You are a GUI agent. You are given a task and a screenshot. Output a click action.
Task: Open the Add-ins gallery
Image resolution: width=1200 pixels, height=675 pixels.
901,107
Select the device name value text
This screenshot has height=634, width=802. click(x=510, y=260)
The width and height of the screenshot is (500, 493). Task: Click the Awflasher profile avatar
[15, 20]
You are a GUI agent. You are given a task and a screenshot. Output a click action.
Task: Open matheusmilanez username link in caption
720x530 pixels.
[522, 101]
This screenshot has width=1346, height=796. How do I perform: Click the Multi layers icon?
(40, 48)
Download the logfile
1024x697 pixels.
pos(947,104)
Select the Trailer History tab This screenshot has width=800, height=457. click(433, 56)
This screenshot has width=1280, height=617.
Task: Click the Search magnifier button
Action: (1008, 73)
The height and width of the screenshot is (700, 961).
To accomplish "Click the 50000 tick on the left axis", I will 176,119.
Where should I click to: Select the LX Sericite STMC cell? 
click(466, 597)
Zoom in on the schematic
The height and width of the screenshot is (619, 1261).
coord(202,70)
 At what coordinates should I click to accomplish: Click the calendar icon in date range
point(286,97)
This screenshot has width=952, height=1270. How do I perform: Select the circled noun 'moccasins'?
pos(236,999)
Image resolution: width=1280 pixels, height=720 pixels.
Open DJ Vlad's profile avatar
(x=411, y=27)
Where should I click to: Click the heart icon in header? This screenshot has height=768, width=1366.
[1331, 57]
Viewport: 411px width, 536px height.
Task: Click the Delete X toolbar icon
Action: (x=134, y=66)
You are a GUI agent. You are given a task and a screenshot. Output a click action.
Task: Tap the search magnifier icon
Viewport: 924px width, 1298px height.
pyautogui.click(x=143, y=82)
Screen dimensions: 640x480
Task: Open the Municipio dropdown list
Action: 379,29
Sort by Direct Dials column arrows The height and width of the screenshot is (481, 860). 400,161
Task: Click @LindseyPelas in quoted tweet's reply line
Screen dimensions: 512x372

##########

PROBLEM STATEMENT:
Copy exactly the lines from the top of the entries through the line with "Task: Open matheusmilanez" in it, please, keeping both ends and adding nothing.

THE ANSWER:
You are a GUI agent. You are given a task and a screenshot. Output a click action.
Task: Open the Add-ins gallery
Image resolution: width=1200 pixels, height=675 pixels.
901,107
Select the device name value text
This screenshot has height=634, width=802. click(x=510, y=260)
The width and height of the screenshot is (500, 493). Task: Click the Awflasher profile avatar
[15, 20]
You are a GUI agent. You are given a task and a screenshot. Output a click action.
Task: Open matheusmilanez username link in caption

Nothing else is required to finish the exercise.